Benchmark oil fell $3.43 or 3.7 per cent to $88.46 per barrel in afternoon trading on the New York Mercantile Exchange. Brent crude, which is used to price international varieties of oil, fell $2.59, or 2.3 per cent, to $108.98 a barrel in London.
China's services sector slowed in September. Analysts say the index was 53.7 compared with 56.3 in August. It was released just days after a survey indicated that the country's manufacturing continues to slow.
China is the world's second largest economy and a huge importer of commodities like oil. Slower growth in that country could cut demand for oil.
And it's not only China. After years of rapid growth, Asia's developing economies now face much more modest prospects, the Asian Development Bank said Wednesday in a report that slashes growth forecasts for this year and next.
The ADB said growth in developing Asia, which includes giant emerging economies such as India, China and Indonesia, will slow to 6.1 per cent this year from 7.2 per cent last year and only partly rebound to 6.7 per cent in 2013. It had previously forecast growth of 6.9 per cent for 2012 and 7.3 per cent for 2013.

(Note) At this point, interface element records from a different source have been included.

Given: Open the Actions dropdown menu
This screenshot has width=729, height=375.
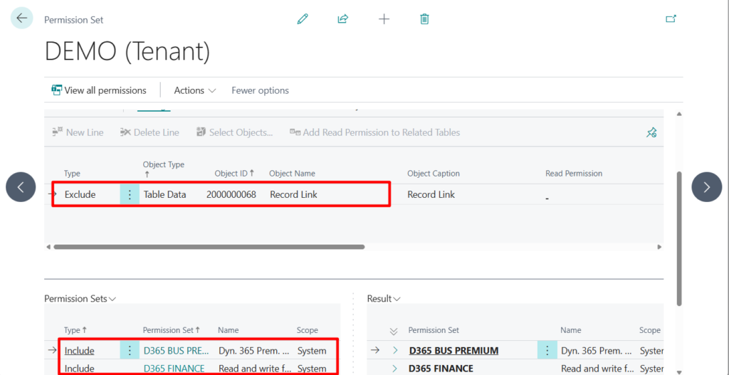Looking at the screenshot, I should 195,90.
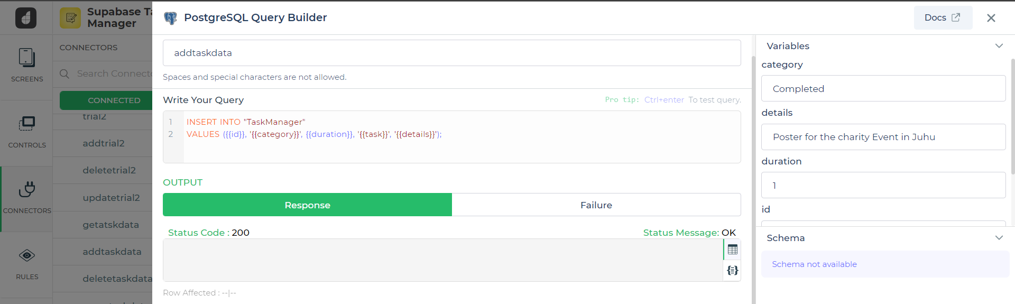This screenshot has height=304, width=1015.
Task: Collapse the Schema panel
Action: (999, 238)
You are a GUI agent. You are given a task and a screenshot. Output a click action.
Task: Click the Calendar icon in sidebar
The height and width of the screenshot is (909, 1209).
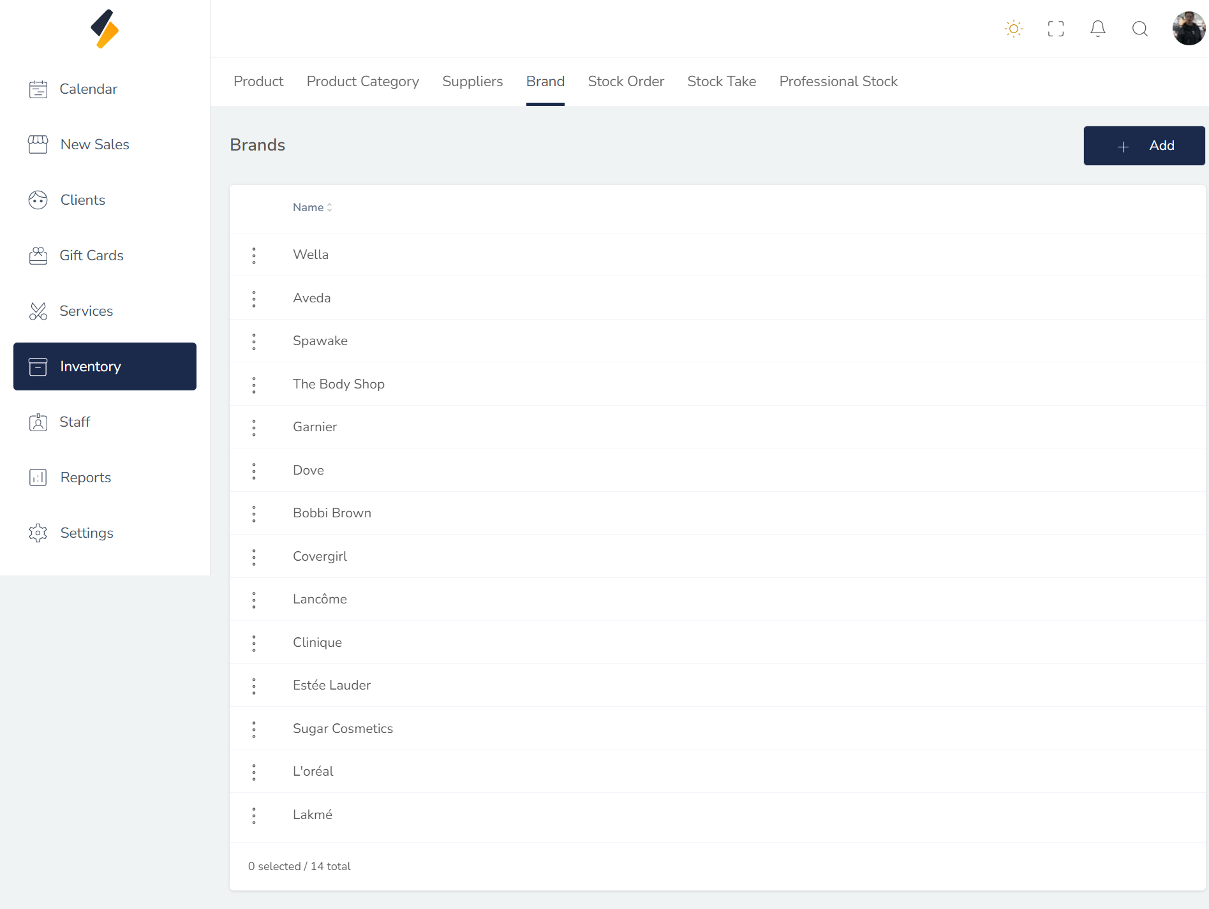[38, 89]
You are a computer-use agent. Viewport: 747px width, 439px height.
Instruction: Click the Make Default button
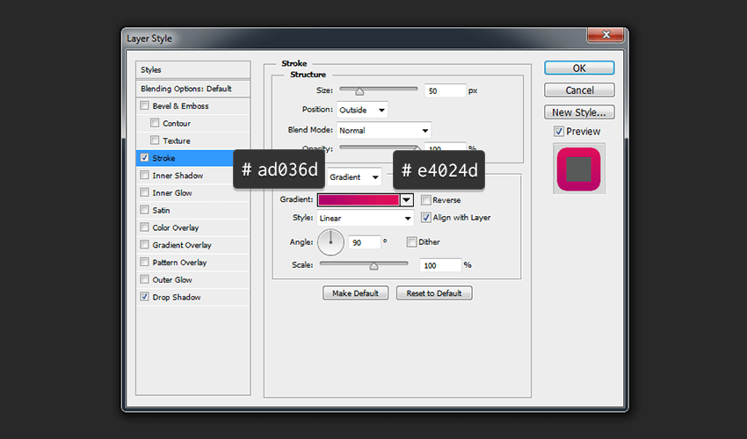pyautogui.click(x=355, y=293)
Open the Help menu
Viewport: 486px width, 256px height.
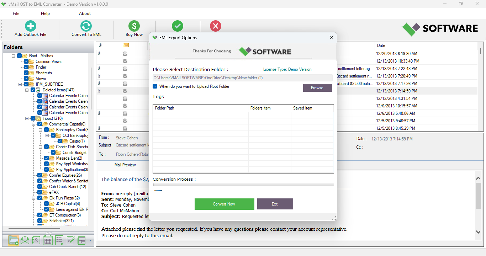[45, 13]
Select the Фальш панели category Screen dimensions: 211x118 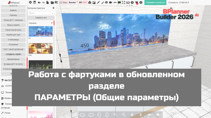coord(13,25)
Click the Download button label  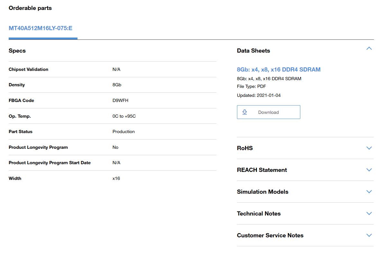pyautogui.click(x=268, y=112)
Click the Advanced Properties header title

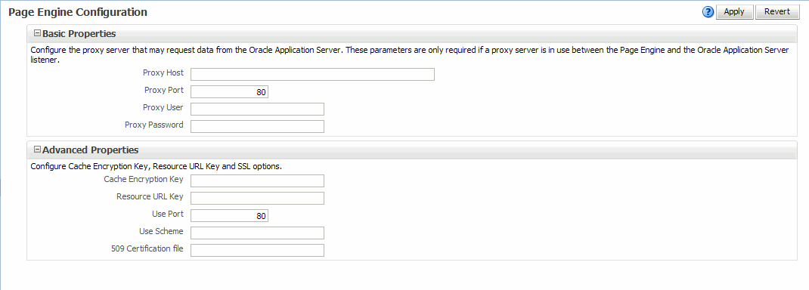(x=90, y=150)
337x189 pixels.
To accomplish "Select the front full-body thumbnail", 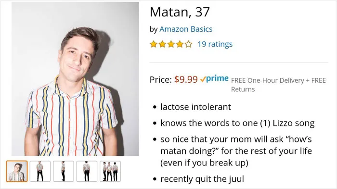I will pos(40,171).
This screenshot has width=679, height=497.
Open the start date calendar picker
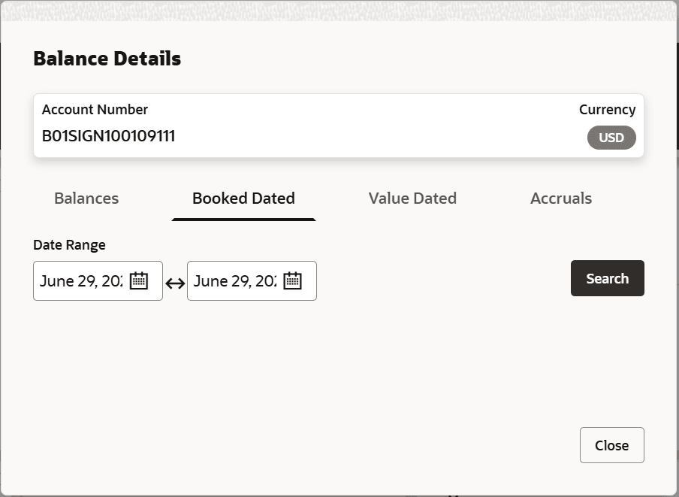coord(139,281)
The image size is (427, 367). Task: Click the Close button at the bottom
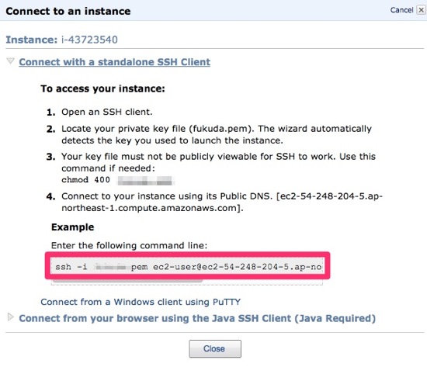pos(215,348)
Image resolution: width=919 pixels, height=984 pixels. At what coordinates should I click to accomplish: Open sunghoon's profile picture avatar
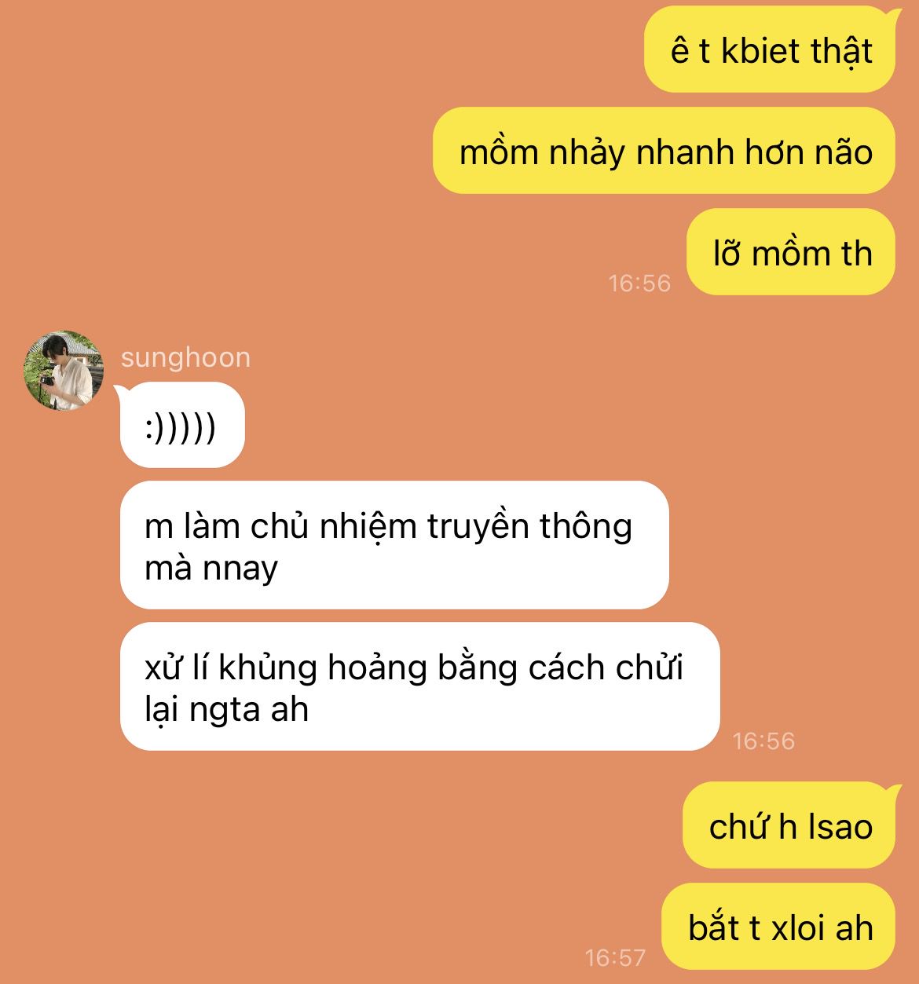coord(64,371)
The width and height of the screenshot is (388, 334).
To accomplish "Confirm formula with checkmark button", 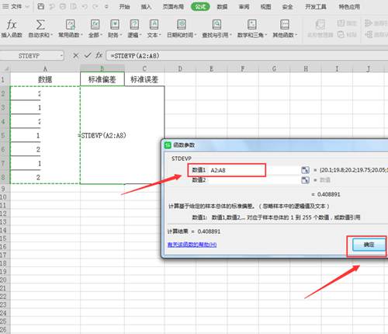I will 88,55.
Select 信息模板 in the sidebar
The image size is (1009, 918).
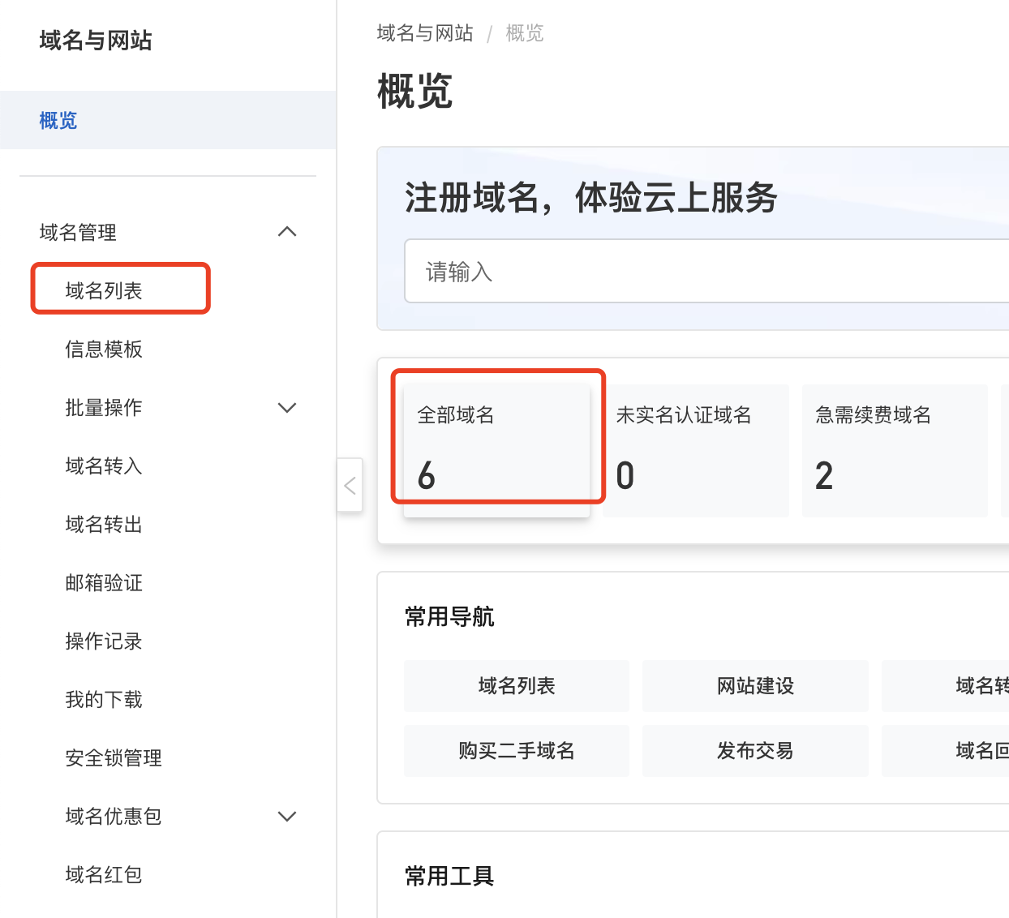tap(104, 350)
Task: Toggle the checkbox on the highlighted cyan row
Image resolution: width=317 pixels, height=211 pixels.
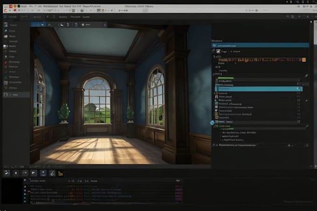Action: (217, 88)
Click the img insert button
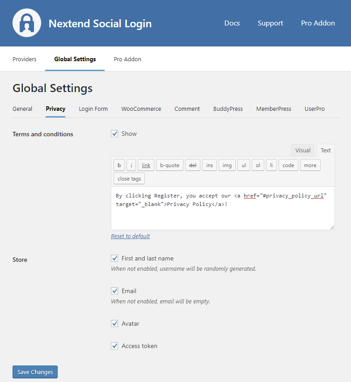 (x=227, y=165)
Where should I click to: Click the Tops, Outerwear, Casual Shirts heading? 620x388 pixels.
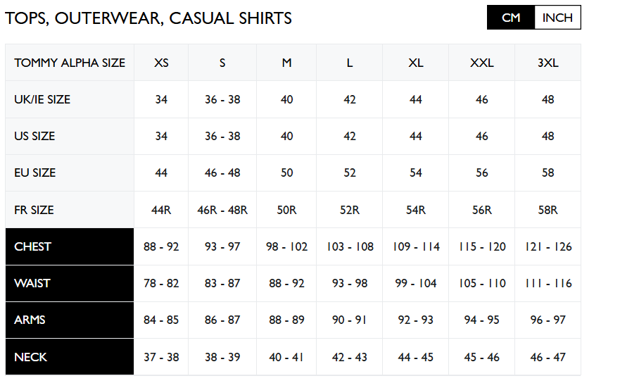tap(148, 18)
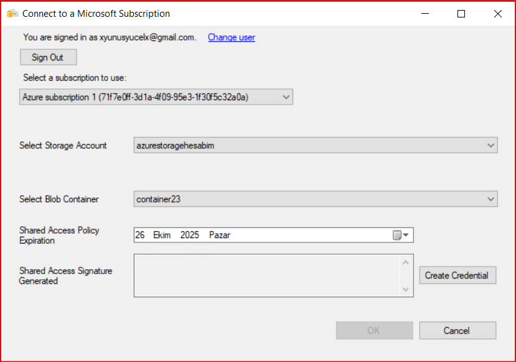Select the day 26 in the expiration date
516x362 pixels.
point(140,236)
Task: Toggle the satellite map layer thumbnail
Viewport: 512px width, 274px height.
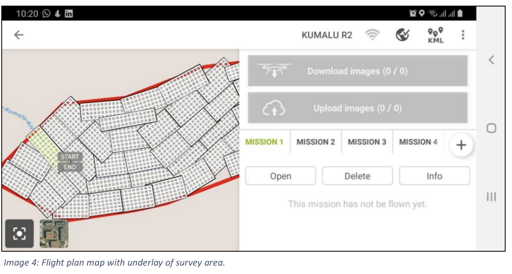Action: tap(54, 234)
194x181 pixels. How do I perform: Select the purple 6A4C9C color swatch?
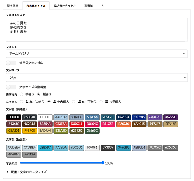pyautogui.click(x=156, y=117)
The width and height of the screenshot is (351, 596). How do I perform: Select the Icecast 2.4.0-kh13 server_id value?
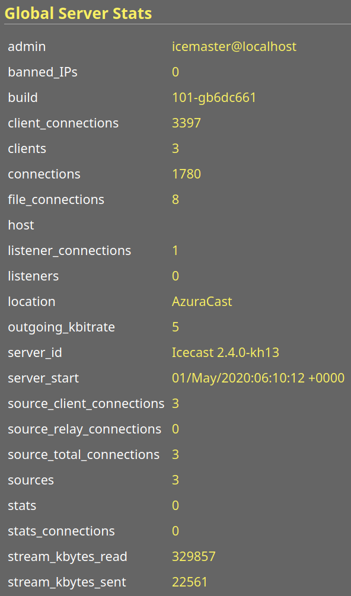pos(225,352)
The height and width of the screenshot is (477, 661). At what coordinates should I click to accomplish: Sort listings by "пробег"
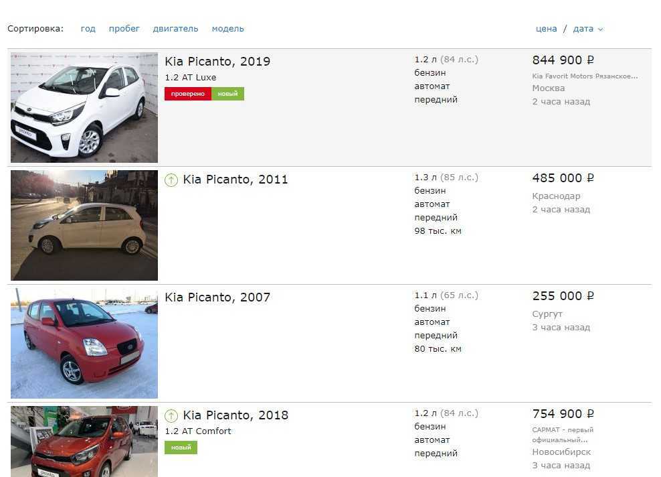(124, 29)
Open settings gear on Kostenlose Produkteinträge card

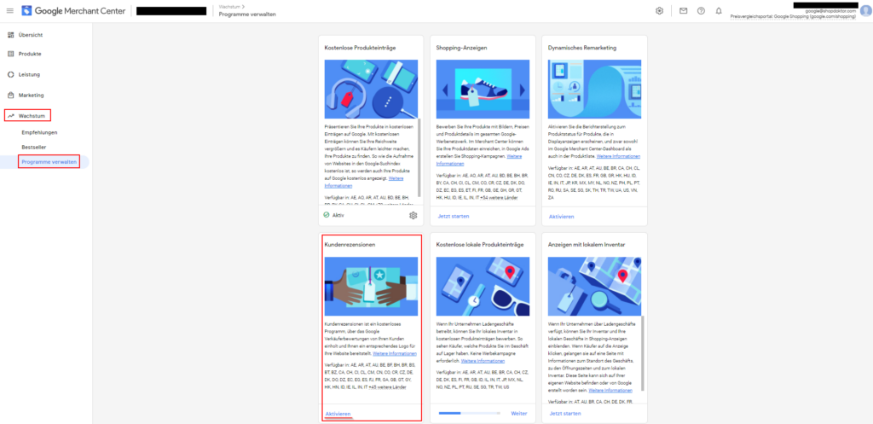(x=413, y=216)
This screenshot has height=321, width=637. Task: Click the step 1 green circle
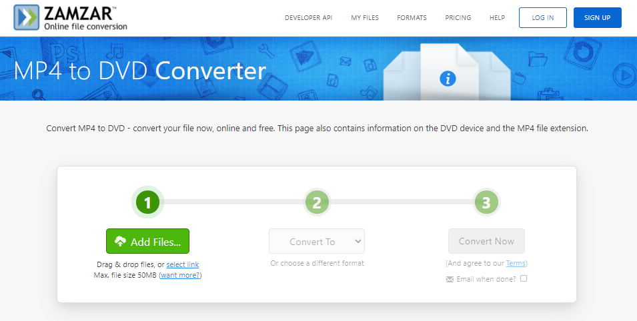147,202
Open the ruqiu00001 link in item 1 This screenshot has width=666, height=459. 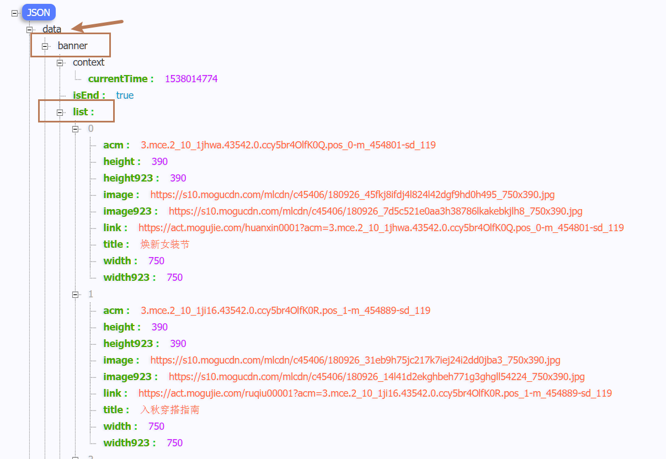click(375, 393)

The disappointing reports were overshadowing signs of improvement in US service companies, which employ nearly 90 per cent of the work force. The Institute for Supply Management says its index rose in September at the fastest pace since March.
Meanwhile, the US government says crude inventories fell slightly last week but remain 8.4 per cent above year-ago levels. Gasoline supplies rose.
In other energy futures trading in New York, natural gas is down 16 cents, or 4.6 per cent, to $3.37 per 1,000 cubic feet, a day after hitting a high for the year.
Heating oil has fallen 5 cents to $3.07 per gallon, and wholesale gasoline has dropped 7 cents, or 2.5 per cent, to $2.80 per gallon.